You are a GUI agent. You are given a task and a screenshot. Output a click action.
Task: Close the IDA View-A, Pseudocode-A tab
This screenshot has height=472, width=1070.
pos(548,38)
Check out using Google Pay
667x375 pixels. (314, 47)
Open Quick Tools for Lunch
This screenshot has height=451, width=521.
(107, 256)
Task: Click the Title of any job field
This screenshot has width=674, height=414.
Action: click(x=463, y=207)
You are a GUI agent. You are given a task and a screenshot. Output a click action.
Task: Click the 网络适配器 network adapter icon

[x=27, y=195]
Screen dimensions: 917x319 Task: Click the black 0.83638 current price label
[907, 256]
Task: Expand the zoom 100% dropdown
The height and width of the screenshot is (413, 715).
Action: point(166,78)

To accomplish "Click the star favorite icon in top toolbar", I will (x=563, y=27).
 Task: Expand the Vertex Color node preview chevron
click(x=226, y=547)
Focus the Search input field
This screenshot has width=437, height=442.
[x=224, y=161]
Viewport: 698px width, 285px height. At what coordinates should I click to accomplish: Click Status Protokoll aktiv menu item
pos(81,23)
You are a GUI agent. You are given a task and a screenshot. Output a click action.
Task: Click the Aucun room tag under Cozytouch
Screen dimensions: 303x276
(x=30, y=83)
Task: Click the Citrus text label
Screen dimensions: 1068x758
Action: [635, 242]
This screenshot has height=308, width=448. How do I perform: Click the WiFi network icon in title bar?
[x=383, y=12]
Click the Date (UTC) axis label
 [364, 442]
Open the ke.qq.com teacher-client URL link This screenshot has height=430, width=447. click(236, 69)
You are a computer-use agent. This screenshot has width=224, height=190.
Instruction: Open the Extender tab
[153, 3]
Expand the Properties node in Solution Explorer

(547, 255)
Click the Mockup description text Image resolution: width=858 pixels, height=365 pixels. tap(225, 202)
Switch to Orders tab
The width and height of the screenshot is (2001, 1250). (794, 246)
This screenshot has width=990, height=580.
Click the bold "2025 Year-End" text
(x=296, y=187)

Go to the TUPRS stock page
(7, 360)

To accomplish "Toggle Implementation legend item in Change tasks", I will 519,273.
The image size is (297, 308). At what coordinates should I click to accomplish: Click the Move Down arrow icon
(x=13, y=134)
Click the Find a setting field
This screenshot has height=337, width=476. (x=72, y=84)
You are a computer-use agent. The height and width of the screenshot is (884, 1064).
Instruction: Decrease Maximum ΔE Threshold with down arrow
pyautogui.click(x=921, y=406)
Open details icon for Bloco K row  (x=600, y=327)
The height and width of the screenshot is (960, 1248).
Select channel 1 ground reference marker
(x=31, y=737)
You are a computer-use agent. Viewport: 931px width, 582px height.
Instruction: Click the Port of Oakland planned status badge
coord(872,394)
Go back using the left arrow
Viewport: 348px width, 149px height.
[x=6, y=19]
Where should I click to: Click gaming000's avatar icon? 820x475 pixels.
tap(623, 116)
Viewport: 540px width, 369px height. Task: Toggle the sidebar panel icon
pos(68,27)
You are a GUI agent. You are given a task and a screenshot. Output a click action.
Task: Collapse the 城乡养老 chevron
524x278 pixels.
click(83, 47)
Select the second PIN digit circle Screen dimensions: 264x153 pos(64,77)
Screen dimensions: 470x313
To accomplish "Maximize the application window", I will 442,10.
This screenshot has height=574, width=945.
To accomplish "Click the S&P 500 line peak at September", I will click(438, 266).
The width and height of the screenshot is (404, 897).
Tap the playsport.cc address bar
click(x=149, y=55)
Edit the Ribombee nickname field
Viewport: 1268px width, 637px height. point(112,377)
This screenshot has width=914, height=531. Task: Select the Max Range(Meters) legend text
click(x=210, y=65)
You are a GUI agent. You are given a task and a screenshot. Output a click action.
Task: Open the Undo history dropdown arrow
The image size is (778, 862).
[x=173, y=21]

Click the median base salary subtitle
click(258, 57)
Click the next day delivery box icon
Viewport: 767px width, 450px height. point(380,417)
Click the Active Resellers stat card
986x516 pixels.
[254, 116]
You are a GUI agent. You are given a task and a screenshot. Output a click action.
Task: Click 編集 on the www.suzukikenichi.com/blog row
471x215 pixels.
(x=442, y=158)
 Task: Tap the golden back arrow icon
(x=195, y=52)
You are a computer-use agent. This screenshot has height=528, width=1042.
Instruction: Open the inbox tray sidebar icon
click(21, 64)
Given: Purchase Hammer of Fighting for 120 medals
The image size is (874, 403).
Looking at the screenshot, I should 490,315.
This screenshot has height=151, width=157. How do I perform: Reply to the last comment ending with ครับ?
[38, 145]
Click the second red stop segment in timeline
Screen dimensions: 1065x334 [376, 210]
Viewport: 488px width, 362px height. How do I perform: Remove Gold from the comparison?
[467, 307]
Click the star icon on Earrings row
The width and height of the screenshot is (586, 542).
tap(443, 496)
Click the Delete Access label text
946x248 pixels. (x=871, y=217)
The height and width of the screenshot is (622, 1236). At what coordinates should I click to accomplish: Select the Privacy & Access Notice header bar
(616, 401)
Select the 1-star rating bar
┄┄┄┄┄┄┄┄┄┄
- [PROBLEM TO SOLVE] Every record shown above should appear again in your answer, unchanged.

- [COMPLETED EXERCISE]
You are a GUI agent. You are given a task and a screenshot. Output a click action.
Task: Close the IDA View-A, Pseudocode-A tab
This screenshot has height=472, width=1070.
pos(548,38)
Check out using Google Pay
667x375 pixels. (314, 47)
Open Quick Tools for Lunch
This screenshot has height=451, width=521.
(107, 256)
Task: Click the Title of any job field
This screenshot has width=674, height=414.
Action: click(x=463, y=207)
You are a GUI agent. You are given a task and a screenshot. Output a click action.
Task: Click the 网络适配器 network adapter icon

[x=27, y=195]
Screen dimensions: 917x319 Task: Click the black 0.83638 current price label
[907, 256]
Task: Expand the zoom 100% dropdown
The height and width of the screenshot is (413, 715).
Action: point(166,78)

To accomplish "Click the star favorite icon in top toolbar", I will (x=563, y=27).
 Task: Expand the Vertex Color node preview chevron
click(x=226, y=547)
Focus the Search input field
This screenshot has width=437, height=442.
[x=224, y=161]
Viewport: 698px width, 285px height. At what coordinates should I click to accomplish: Click Status Protokoll aktiv menu item
pos(81,23)
You are a GUI agent. You are given a task and a screenshot. Output a click action.
Task: Click the Aucun room tag under Cozytouch
Screen dimensions: 303x276
(x=30, y=83)
Task: Click the Citrus text label
Screen dimensions: 1068x758
Action: [635, 242]
This screenshot has height=308, width=448. How do I perform: Click the WiFi network icon in title bar?
[x=383, y=12]
Click the Date (UTC) axis label
 [364, 442]
Open the ke.qq.com teacher-client URL link This screenshot has height=430, width=447. click(236, 69)
You are a computer-use agent. This screenshot has width=224, height=190.
Instruction: Open the Extender tab
[153, 3]
Expand the Properties node in Solution Explorer

(547, 255)
Click the Mockup description text Image resolution: width=858 pixels, height=365 pixels. tap(225, 202)
Switch to Orders tab
The width and height of the screenshot is (2001, 1250). (794, 246)
This screenshot has width=990, height=580.
Click the bold "2025 Year-End" text
(x=296, y=187)

Go to the TUPRS stock page
(7, 360)

To accomplish "Toggle Implementation legend item in Change tasks", I will 519,273.
The image size is (297, 308). At what coordinates should I click to accomplish: Click the Move Down arrow icon
(x=13, y=134)
Click the Find a setting field
This screenshot has height=337, width=476. (x=72, y=84)
You are a computer-use agent. The height and width of the screenshot is (884, 1064).
Instruction: Decrease Maximum ΔE Threshold with down arrow
pyautogui.click(x=921, y=406)
Open details icon for Bloco K row  (x=600, y=327)
The height and width of the screenshot is (960, 1248).
Select channel 1 ground reference marker
(x=31, y=737)
You are a computer-use agent. Viewport: 931px width, 582px height.
Instruction: Click the Port of Oakland planned status badge
coord(872,394)
Go back using the left arrow
Viewport: 348px width, 149px height.
[x=6, y=19]
Where should I click to: Click gaming000's avatar icon? 820x475 pixels.
tap(623, 116)
Viewport: 540px width, 369px height. Task: Toggle the sidebar panel icon
pos(68,27)
You are a GUI agent. You are given a task and a screenshot. Output a click action.
Task: Collapse the 城乡养老 chevron
524x278 pixels.
click(83, 47)
Select the second PIN digit circle Screen dimensions: 264x153 pos(64,77)
Screen dimensions: 470x313
To accomplish "Maximize the application window", I will 442,10.
This screenshot has height=574, width=945.
To accomplish "Click the S&P 500 line peak at September", I will click(438, 266).
The width and height of the screenshot is (404, 897).
Tap the playsport.cc address bar
click(x=149, y=55)
Edit the Ribombee nickname field
Viewport: 1268px width, 637px height. point(112,377)
This screenshot has width=914, height=531. Task: Select the Max Range(Meters) legend text
click(x=210, y=65)
You are a GUI agent. You are given a task and a screenshot. Output a click action.
Task: Open the Undo history dropdown arrow
The image size is (778, 862).
[x=173, y=21]

Click the median base salary subtitle
click(258, 57)
Click the next day delivery box icon
Viewport: 767px width, 450px height. point(380,417)
Click the Active Resellers stat card
986x516 pixels.
[254, 116]
You are a GUI agent. You are given a task and a screenshot. Output a click action.
Task: Click 編集 on the www.suzukikenichi.com/blog row
471x215 pixels.
(x=442, y=158)
 Task: Tap the golden back arrow icon
(x=195, y=52)
You are a computer-use agent. This screenshot has height=528, width=1042.
Instruction: Open the inbox tray sidebar icon
click(21, 64)
Given: Purchase Hammer of Fighting for 120 medals
The image size is (874, 403).
Looking at the screenshot, I should 490,315.
This screenshot has height=151, width=157. How do I perform: Reply to the last comment ending with ครับ?
[38, 145]
Click the second red stop segment in timeline
Screen dimensions: 1065x334 [376, 210]
Viewport: 488px width, 362px height. How do I perform: Remove Gold from the comparison?
[467, 307]
Click the star icon on Earrings row
The width and height of the screenshot is (586, 542).
tap(443, 496)
Click the Delete Access label text
946x248 pixels. (x=871, y=217)
The height and width of the screenshot is (622, 1236). At what coordinates should I click to accomplish: Select the Privacy & Access Notice header bar
(616, 401)
Select the 1-star rating bar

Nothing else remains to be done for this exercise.